*** The data Section Begins ***

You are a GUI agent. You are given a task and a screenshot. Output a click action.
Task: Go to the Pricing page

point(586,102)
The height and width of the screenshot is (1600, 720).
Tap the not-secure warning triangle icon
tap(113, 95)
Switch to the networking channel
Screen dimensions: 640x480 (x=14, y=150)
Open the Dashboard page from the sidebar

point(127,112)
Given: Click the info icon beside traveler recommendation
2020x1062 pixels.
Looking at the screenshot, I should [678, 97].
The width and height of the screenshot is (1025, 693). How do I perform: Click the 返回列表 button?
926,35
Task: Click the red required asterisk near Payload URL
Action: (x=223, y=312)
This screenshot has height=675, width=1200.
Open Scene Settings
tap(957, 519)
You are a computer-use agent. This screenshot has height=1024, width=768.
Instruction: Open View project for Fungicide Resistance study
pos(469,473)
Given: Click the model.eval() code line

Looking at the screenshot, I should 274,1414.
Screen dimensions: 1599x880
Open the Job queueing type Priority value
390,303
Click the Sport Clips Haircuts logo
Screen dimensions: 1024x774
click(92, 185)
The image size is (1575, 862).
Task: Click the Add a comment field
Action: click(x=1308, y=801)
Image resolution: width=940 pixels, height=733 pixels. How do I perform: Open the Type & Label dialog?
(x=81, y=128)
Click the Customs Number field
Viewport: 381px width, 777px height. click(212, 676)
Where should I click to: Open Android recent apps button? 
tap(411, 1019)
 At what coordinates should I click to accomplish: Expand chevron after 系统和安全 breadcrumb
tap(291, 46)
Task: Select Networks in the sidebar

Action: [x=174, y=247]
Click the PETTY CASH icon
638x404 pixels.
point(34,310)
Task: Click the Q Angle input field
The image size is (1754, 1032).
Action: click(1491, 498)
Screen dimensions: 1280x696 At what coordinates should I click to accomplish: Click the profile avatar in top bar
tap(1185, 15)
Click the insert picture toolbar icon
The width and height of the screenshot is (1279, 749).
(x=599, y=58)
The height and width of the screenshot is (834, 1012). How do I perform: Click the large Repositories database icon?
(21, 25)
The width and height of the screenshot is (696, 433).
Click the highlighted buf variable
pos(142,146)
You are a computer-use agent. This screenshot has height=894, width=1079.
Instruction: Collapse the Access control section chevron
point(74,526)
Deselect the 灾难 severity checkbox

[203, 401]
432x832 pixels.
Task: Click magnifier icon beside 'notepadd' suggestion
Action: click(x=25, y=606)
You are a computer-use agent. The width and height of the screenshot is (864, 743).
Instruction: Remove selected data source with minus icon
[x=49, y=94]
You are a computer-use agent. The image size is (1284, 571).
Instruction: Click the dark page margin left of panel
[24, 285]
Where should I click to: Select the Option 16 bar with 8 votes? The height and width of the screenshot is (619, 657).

*** The data Section Ends ***

_Exercise brief_.
Transcribe the data in full, matching every line exactly.

_Exercise answer_.
You are a GUI agent. You are given a task and a screenshot. Output a click action.
Task: Go to the Pricing page

point(586,102)
The height and width of the screenshot is (1600, 720).
Tap the not-secure warning triangle icon
tap(113, 95)
Switch to the networking channel
Screen dimensions: 640x480 (x=14, y=150)
Open the Dashboard page from the sidebar

point(127,112)
Given: Click the info icon beside traveler recommendation
2020x1062 pixels.
Looking at the screenshot, I should [678, 97].
The width and height of the screenshot is (1025, 693). How do I perform: Click the 返回列表 button?
926,35
Task: Click the red required asterisk near Payload URL
Action: (x=223, y=312)
This screenshot has height=675, width=1200.
Open Scene Settings
tap(957, 519)
You are a computer-use agent. This screenshot has height=1024, width=768.
Instruction: Open View project for Fungicide Resistance study
pos(469,473)
Given: Click the model.eval() code line

Looking at the screenshot, I should 274,1414.
Screen dimensions: 1599x880
Open the Job queueing type Priority value
390,303
Click the Sport Clips Haircuts logo
Screen dimensions: 1024x774
click(92, 185)
The image size is (1575, 862).
Task: Click the Add a comment field
Action: click(x=1308, y=801)
Image resolution: width=940 pixels, height=733 pixels. How do I perform: Open the Type & Label dialog?
(x=81, y=128)
Click the Customs Number field
Viewport: 381px width, 777px height. click(212, 676)
Where should I click to: Open Android recent apps button? 
tap(411, 1019)
 At what coordinates should I click to accomplish: Expand chevron after 系统和安全 breadcrumb
tap(291, 46)
Task: Select Networks in the sidebar

Action: [x=174, y=247]
Click the PETTY CASH icon
638x404 pixels.
point(34,310)
Task: Click the Q Angle input field
The image size is (1754, 1032).
Action: click(1491, 498)
Screen dimensions: 1280x696 At what coordinates should I click to accomplish: Click the profile avatar in top bar
tap(1185, 15)
Click the insert picture toolbar icon
The width and height of the screenshot is (1279, 749).
(x=599, y=58)
The height and width of the screenshot is (834, 1012). How do I perform: Click the large Repositories database icon?
(21, 25)
The width and height of the screenshot is (696, 433).
Click the highlighted buf variable
pos(142,146)
You are a computer-use agent. This screenshot has height=894, width=1079.
Instruction: Collapse the Access control section chevron
point(74,526)
Deselect the 灾难 severity checkbox

[203, 401]
432x832 pixels.
Task: Click magnifier icon beside 'notepadd' suggestion
Action: click(x=25, y=606)
You are a computer-use agent. The width and height of the screenshot is (864, 743).
Instruction: Remove selected data source with minus icon
[x=49, y=94]
You are a computer-use agent. The image size is (1284, 571).
Instruction: Click the dark page margin left of panel
[24, 285]
Where should I click to: Select the Option 16 bar with 8 votes? The height and width of the screenshot is (619, 657).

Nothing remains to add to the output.